▶ _Source text_:

|---|

In advance of the 2020 NBA Draft, Peachtree Hoops is evaluating prospects with a look at what the Atlanta Hawks might be considering from now until the selection process occurs. Dozens of prospects will be profiled in this space and, in this edition, we examine Villanova forward Saddiq Bey.
The Villanova Wildcats are presently at the top of the college basketball world. With two championships in the past four NCAA Tournaments, Villanova has become a premier destination for recruits seeking an elite player development program. Their system that promotes moving without the ball, sharing the scoring opportunities, and flexibility in defensive schemes has proven to be a winning combination.
The list of draft picks cultivated by Jay Wright’s program in the past three drafts is numerous: Jalen Brunson, Mikal Bridges, Josh Hart, Donte DiVicenzo, Eric Paschall and recent Hawks draft pick Omari Spellman. Up next to carve his role in the NBA is Saddiq Bey, thought to be a clean fit at the next level. But just how seamless is his skillset when there are professional athletes with which to contend?

|---|

(Data for locating visible targets)
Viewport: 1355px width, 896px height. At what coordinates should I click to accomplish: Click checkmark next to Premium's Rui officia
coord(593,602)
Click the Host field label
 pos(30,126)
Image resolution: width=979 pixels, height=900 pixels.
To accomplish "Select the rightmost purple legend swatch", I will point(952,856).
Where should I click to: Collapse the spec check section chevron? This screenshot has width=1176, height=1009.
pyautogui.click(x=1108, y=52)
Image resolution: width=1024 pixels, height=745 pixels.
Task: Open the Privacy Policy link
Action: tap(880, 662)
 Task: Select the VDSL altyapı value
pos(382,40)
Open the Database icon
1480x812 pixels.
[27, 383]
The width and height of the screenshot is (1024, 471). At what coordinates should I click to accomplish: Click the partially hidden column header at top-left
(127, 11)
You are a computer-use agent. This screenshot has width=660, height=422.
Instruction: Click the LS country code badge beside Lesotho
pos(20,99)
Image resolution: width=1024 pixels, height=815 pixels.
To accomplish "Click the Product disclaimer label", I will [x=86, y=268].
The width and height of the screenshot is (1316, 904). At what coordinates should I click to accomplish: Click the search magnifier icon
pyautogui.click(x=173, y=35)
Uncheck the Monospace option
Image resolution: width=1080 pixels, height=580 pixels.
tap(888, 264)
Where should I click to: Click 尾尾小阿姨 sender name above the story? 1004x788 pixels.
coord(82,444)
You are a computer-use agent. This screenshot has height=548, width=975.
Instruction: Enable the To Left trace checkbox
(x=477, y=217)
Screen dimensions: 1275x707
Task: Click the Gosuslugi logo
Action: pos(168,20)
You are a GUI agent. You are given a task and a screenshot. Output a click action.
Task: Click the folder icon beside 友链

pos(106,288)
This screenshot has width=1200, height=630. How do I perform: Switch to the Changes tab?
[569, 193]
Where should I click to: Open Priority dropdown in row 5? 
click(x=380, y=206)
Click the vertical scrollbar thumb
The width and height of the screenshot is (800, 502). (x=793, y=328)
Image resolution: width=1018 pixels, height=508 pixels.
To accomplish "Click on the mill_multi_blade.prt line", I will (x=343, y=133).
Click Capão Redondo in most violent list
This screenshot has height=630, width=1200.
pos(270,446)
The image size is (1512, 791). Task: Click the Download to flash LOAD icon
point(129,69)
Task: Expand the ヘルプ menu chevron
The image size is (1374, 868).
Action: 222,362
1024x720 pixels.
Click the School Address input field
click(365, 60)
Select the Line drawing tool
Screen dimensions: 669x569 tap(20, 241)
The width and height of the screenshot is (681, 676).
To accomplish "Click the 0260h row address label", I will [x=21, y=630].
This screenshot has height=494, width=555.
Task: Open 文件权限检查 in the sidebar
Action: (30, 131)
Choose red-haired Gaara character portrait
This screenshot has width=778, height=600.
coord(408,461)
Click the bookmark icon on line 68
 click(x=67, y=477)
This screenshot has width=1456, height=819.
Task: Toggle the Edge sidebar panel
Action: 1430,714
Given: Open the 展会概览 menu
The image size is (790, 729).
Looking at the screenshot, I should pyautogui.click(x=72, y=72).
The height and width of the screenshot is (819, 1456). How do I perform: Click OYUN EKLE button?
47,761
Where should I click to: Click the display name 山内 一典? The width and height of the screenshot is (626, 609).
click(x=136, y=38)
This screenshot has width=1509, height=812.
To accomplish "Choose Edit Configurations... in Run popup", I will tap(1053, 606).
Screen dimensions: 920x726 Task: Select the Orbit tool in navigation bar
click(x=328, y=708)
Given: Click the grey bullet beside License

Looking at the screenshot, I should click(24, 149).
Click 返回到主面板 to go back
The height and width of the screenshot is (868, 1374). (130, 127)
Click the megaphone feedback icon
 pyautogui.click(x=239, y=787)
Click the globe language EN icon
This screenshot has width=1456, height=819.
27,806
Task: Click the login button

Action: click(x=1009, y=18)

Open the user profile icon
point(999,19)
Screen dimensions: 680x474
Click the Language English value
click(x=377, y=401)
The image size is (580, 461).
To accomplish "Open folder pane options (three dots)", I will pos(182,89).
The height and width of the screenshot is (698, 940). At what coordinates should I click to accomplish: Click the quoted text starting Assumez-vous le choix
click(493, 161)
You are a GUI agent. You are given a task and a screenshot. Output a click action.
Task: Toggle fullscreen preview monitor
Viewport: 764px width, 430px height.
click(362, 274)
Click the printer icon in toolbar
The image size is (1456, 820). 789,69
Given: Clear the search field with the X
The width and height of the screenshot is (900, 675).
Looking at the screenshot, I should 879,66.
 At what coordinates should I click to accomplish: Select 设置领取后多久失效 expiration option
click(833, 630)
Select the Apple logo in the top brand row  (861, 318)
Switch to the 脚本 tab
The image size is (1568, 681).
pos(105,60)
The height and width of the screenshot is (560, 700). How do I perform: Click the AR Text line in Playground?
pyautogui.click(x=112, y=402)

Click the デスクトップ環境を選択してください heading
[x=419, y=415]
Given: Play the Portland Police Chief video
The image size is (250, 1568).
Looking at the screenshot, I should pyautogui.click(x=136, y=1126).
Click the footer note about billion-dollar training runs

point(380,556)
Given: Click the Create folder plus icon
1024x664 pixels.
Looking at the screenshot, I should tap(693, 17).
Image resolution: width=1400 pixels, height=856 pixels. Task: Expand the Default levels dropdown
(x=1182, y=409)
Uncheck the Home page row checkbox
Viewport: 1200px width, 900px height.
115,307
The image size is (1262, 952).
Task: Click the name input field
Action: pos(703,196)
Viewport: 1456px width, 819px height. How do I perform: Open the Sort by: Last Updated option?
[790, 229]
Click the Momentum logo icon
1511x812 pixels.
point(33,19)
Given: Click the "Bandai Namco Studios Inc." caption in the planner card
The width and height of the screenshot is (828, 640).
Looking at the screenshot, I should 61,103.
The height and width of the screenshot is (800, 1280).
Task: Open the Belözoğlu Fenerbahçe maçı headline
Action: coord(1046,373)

|---|

▶ _Problems and tasks_:
A. Transcribe the passage of the Saddiq Bey draft profile starting at "In advance of" and ending at "a winning combination.".
B. From the listing, restate word for word the lines starting at the line that contains "The height and width of the screenshot is (698, 940)." and ending at the line that contains "The image size is (1456, 820). 789,69", with both of those lines included.

▶ _Written answers_:
A.
In advance of the 2020 NBA Draft, Peachtree Hoops is evaluating prospects with a look at what the Atlanta Hawks might be considering from now until the selection process occurs. Dozens of prospects will be profiled in this space and, in this edition, we examine Villanova forward Saddiq Bey.
The Villanova Wildcats are presently at the top of the college basketball world. With two championships in the past four NCAA Tournaments, Villanova has become a premier destination for recruits seeking an elite player development program. Their system that promotes moving without the ball, sharing the scoring opportunities, and flexibility in defensive schemes has proven to be a winning combination.

B.
The height and width of the screenshot is (698, 940). At what coordinates should I click to accomplish: Click the quoted text starting Assumez-vous le choix
click(493, 161)
You are a GUI agent. You are given a task and a screenshot. Output a click action.
Task: Toggle fullscreen preview monitor
Viewport: 764px width, 430px height.
click(362, 274)
Click the printer icon in toolbar
The image size is (1456, 820). 789,69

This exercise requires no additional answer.